# Tâches à réaliser
a) Traduisez en anglais cette phrase du texte sur la taxonomie de l’UE : « L’UE doit encourager la transition écologique sans imposer des normes rigides et coûteuses. »
b) Répondez aux questions suivantes d’après le texte sur la taxonomie de l’UE.
(i) Au-delà de quels seuils de salariés et de chiffre d’affaires les obligations de déclaration s’appliqueraient-elles ?
(ii) De quel pourcentage l’objectif prévoit-il de réduire le nombre de modèles de reporting ?
(iii) Quel texte Paris critique-t-il particulièrement ?
c) Reprenez le texte sur la taxonomie de l’UE et prolongez-le à partir de sa dernière phrase.

# Texte fourni
# # #

La Commission prévoit de restreindre le champ d’application de la taxonomie de l’UE afin de l’aligner sur le seuil fixé par la CSRD, limitant ainsi les obligations de déclaration aux entreprises de plus de 1 000 salariés et 450 millions d’euros de chiffre d’affaires, et resterait optionnelle pour les autres entreprises. Cette réforme concerne principalement les grandes entreprises, les institutions financières et certaines sociétés cotées, qui devront continuer à publier des indicateurs clés. Une simplification significative des exigences déclaratives est également envisagée, avec l’objectif de réduire de 70 %[2] le nombre de modèles de reporting, allégeant ainsi la charge administrative pour les entreprises concernées. |
Mais la vraie question est : comment rendre cet outil utile sans nuire aux entreprises ?

Source : Banque de France
Les banques, quant à elles, sont contraintes d’intégrer ces obligations dans leurs financements, ce qui fragilise l’investissement et ralentit l’accès aux capitaux. L’UE doit encourager la transition écologique sans imposer des normes rigides et coûteuses.
Alors que Bruxelles se félicite de ses ajustements réglementaires, le gouvernement français considère que ces mesures restent insuffisantes. Paris critique particulièrement le Pacte pour une industrie propre, estimant que l’UE a besoin d’un véritable choc de confiance pour relancer l’investissement et l’emploi.

# # #

# Données fournies

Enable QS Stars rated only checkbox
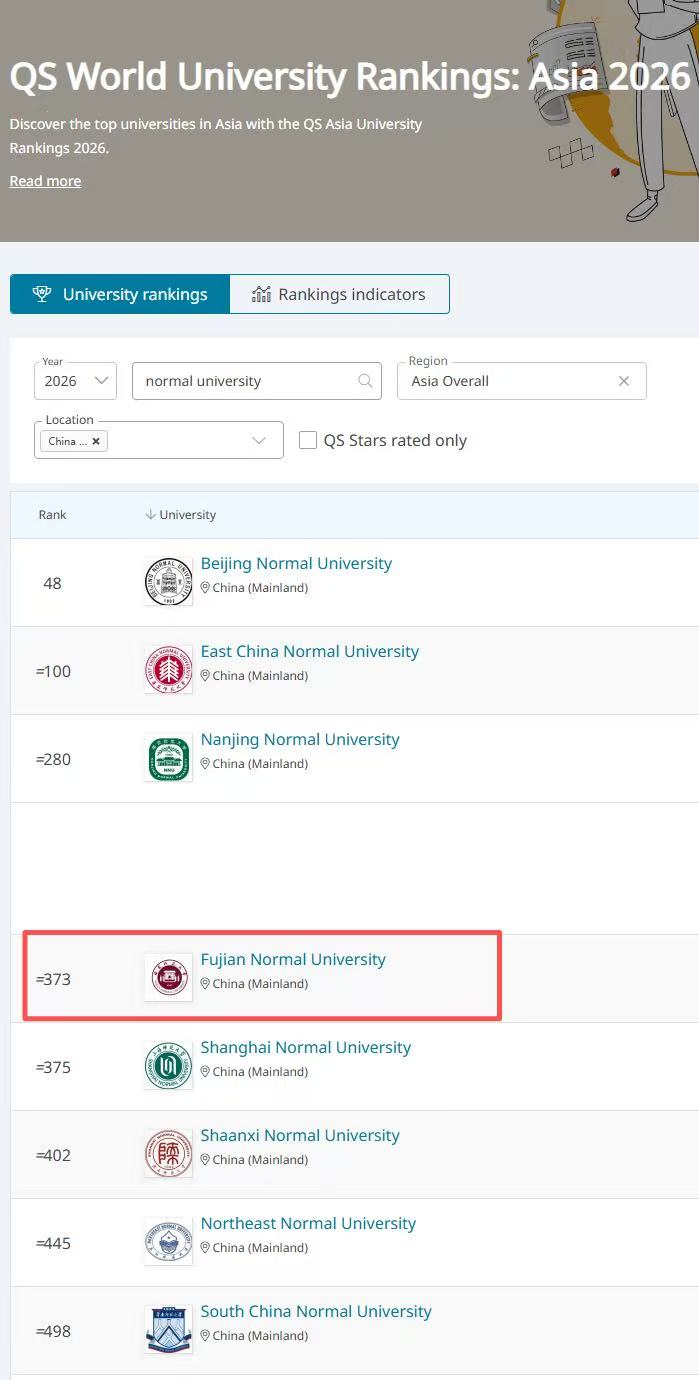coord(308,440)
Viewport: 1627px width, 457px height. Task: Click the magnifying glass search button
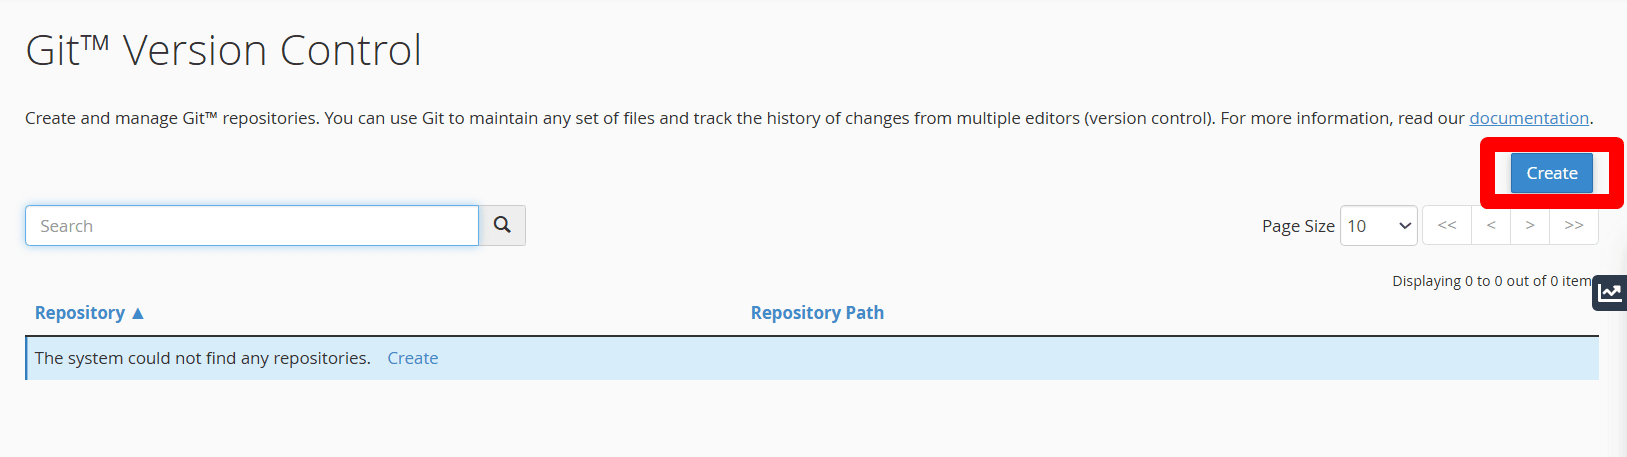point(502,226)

# # #

# Les résultats
a) The EU must encourage the ecological transition without imposing rigid and costly standards.

b)
(i) Plus de 1 000 salariés et 450 millions d’euros de chiffre d’affaires.
(ii) 70 %.
(iii) Le Pacte pour une industrie propre.

c)
Des préconisations pour un véritable allègement normatif
|
Bruxelles commence à réaliser l’ampleur du problème, mais aura-t-elle le courage d’abandonner ces réglementations inutiles ou de les transformer intelligemment ? Déréguler ne signifie pas renoncer aux ambitions environnementales et sociales. Au contraire, cela signifie faire confiance aux entreprises pour s’adapter, plutôt que de leur imposer des carcans administratifs étouffants. Cette loi omnibus est un pas dans la bonne direction, mais elle doit être suivie d’une réforme plus ambitieuse. Il est temps d’agir réellement, pas de se contenter de demi-mesures.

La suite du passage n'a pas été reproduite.